Cedae promete verão sem a vilã da estação: a geosmina

Depois de serem obrigados a conviver com geosmina na água nos últimos dois verões, moradores da Região Metropolitana do Rio receberam agora Cedae de que a estação mais quente do ano, desta vez, será diferente. Ou seja, sem odor e gosto ruins saindo de suas torneiras. Após um investimento de R$ 28,2 milhões, a companhia diz que já consegue identificar e solucionar problemas na água captada no Rio Guandu no mesmo dia, interrompendo de forma rápida a sua distribuição para a população.

Entre as medidas adotadas para evitar a geosmina, estão a instalação de Estações de Tratamento de Rios (ETR's) nos rios Poços e Queimados, afluentes do Guandu; a ampliação do bombeamento, que permite o controle da temperatura, impedindo a proliferação de algas; e a análise da qualidade da água por equipes técnicas.
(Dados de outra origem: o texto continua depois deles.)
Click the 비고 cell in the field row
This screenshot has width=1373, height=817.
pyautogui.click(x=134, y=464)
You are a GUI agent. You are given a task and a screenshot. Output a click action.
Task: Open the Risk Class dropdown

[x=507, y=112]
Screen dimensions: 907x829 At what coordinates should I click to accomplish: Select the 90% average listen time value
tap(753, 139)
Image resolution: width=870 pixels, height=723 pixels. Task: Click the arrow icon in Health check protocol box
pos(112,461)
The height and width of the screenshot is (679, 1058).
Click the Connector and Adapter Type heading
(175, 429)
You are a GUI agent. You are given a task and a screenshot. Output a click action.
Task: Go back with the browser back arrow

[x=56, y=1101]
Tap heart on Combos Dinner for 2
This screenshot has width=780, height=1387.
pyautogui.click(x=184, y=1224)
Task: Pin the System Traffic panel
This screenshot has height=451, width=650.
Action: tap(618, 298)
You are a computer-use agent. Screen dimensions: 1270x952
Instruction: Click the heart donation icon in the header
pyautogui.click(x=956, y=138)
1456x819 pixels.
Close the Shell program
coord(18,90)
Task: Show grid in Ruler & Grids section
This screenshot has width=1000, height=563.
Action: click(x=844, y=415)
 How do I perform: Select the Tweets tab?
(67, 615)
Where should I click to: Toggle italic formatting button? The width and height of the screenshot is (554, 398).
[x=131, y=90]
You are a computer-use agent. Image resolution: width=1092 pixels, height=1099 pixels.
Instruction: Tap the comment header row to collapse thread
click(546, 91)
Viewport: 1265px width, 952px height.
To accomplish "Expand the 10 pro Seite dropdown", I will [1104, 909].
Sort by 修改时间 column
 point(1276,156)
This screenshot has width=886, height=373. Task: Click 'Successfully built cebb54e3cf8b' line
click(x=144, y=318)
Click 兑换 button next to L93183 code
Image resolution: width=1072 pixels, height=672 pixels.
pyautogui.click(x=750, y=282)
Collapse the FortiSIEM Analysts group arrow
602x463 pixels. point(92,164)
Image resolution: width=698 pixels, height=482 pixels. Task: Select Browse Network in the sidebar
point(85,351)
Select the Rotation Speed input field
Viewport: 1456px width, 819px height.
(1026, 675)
De acordo com o diretor de saneamento e grande operação da Cedae, Daniel Okamura, a análise da água, que antes levava sete dias para ficar pronta, pode ser realizado no mesmo dia. A contagem e a identificação de bactérias, que duravam dois dias, também passam a ser feitas em até 24 horas.

- A população pode ficar tranquila com a Cedae depois de toda essa modernização no sistema de laboratórios. Nos outros verões em que tivemos crise, demorávamos de três a sete dias para ter o resultado. Hoje a gente tem no mesmo dia, o que facilita a nossa tomada de decisão. A gente cria um comitê de emergência para decidir o que fazer e quais ações serão tomadas - afirma o diretor.

Ainda segundo Okamura, o investimento feito em melhorias, além de garantir a melhora da qualidade da água captada na Estação de Tratamento de Água (ETA) Guandu, diminuem a necessidade da aplicação de produtos químicos durante o processo, como o carvão ativado, utilizado no auge da crise hídrica de 2020. A economia anual aos cofres públicos, calcula a empresa, chega a R$ 165 milhões.

Em nota, o Comitê Guandu, que faz a gestão descentralizada dos recursos hídricos da bacia do Guandu, disse que endossa ações que impactem positivamente na qualidade da água. O grupo diz ainda que irá acompanhar, propor melhorias e fiscalizar a execução das medidas prometidas.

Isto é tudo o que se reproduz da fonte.